Yeah, I don’t really understand that exchange either. Knowing that head wounds bleed a lot when compared to wounds elsewhere on the body in no way lessens my concern about the amount of blood that’s currently not where it’s supposed to be, namely INSIDE SOMEONE. If the same amount of blood came out of another part of someone’s body, I’d still be freaking out because the impetus behind the freakout kind of isn’t that there’s blood but rather that there’s just so much of it.


If I were making this story up, I’d add a scene where someone came up to me at that point and said, “don’t worry, head wounds always bleed more than injuries elsewhere on the body,” and I’d pinch that dude very hard on the penis (I’m sorry to assume it would be a man saying this, but…it would be) and then say “don’t worry, pinching just hurts more on the penis than on other parts of the body. Now don’t you feel better about it, Carl?”

No one said that to me in that moment, though. What someone did say was, “Oh my God!” That person was Husband, who came into the kitchen at that moment with his brother-in-law. I imagine the scene from his perspective, and it’s terrifying: our tiny, darling four year old standing in a spreading puddle of blood. Eek.


My husband is far more emotional, compassionate, and tender than I am, and he always has been. So, you’d be totally justified in imagining that he rushed to her aid while I, cold fish that I’ve admitted to being, watched from afar, perhaps calling out the occasional, helpful suggestion, like “bring towels and boil some water” or “try not to get it on the carpet.” Maybe I should be embarrassed to say it, but I can actually imagine myself doing that, too.


So, no one was as surprised as I was when I actually sprang into action, snatching a dishtowel from the oven handle and pressing it firmly to the back of Taurus’s head.
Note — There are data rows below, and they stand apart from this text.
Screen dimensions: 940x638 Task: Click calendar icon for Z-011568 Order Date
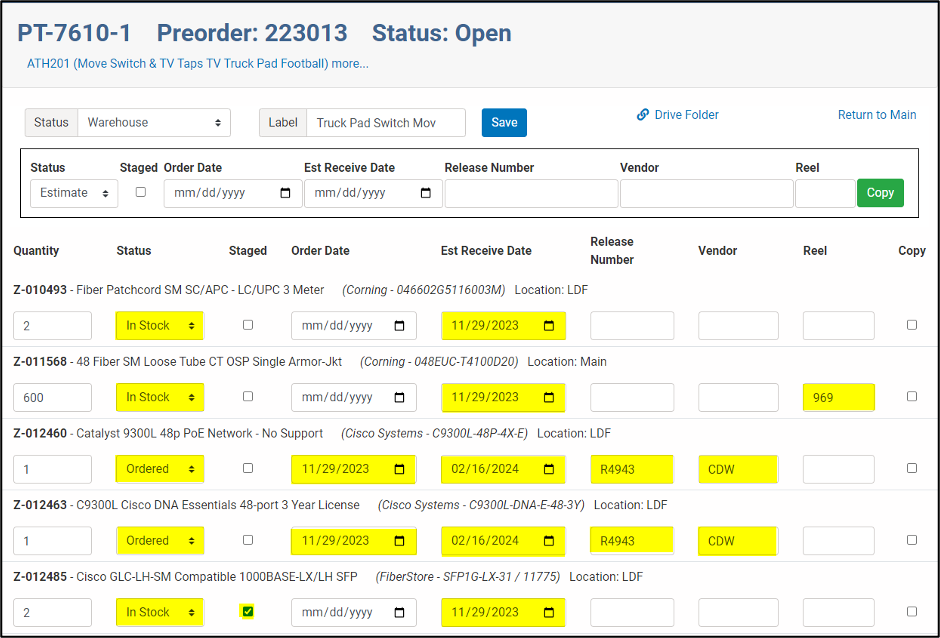point(400,398)
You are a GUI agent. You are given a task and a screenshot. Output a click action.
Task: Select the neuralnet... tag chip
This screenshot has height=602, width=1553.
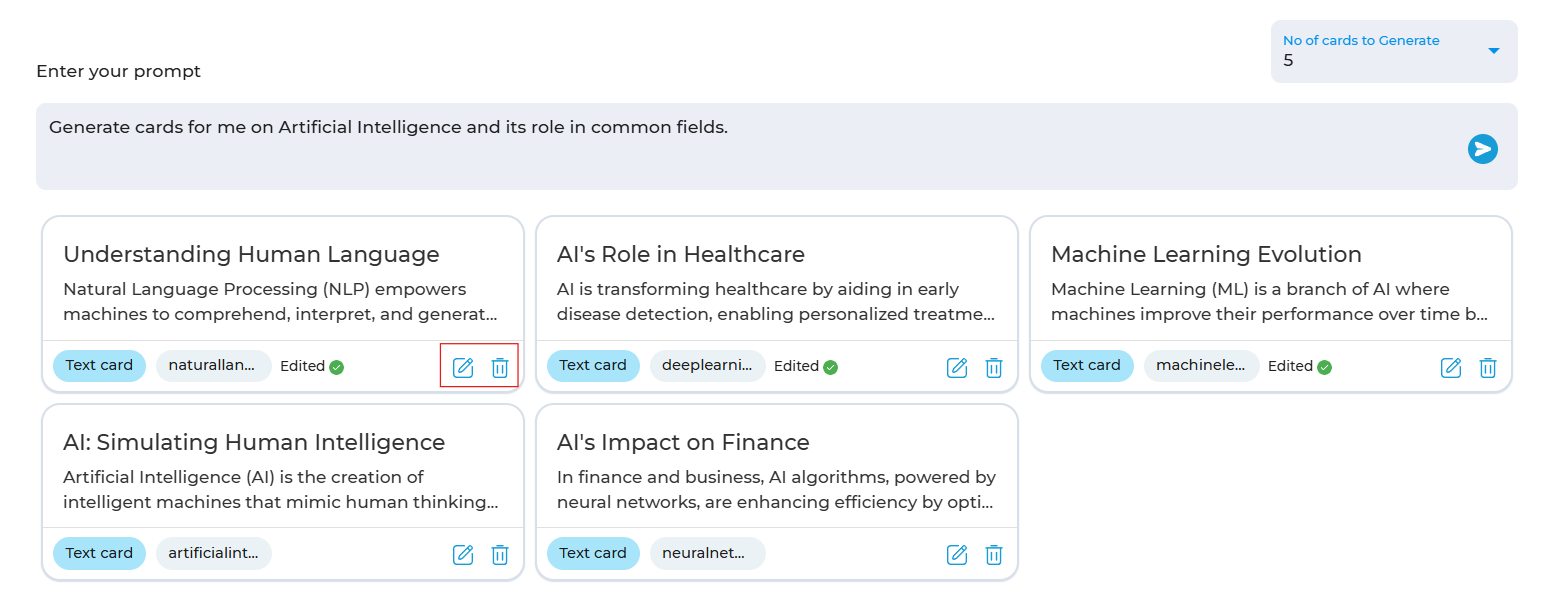[x=708, y=553]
As Husband hunted down his car keys and looked up the address of the nearest emergency room, I gathered Taurus into my arms and carried her out to the car, unwisely, perhaps, given the size of my belly and impending due date. I strapped her into the car seat with one hand, the other maintaining pressure on the rapidly-saturating towel. We shouted thanks to my in-laws for their willingness to deal with the biohazard we were leaving behind, piled into the car with the other kids, and took off.


In hindsight, I’m not sure why we took all three kids with us to the ER. My in-laws would have kept them until our return without argument, but neither Husband nor I was thinking clearly. I suppose it’s reassuring for you to read that now so that you don’t start thinking I’m actually a superhero who never makes mistakes. I feel like that’s where some of you might have been headed.
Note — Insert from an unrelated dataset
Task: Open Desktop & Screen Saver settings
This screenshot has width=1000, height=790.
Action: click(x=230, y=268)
I knelt beside Taurus in the back while Husband drove, wedged between her booster and Libra’s car seat. I want to reinforce here that I was substantially pregnant, so for the purposes of painting an accurate picture, imagine a beached whale that’s been dressed up in a black maxi dress and crammed into the back of a minivan between two car seats.



When Taurus read this post, she insisted I include her most vivid memory of the event, which was looking back over her loving mother’s shoulder to watch her uncle mopping up the blood on the kitchen floor. And isn’t that just typical? My uncharacteristic quick-thinking practically saved that child’s life, and the only takeaway she had from the whole thing was that her uncle selflessly tidied up. Sheesh.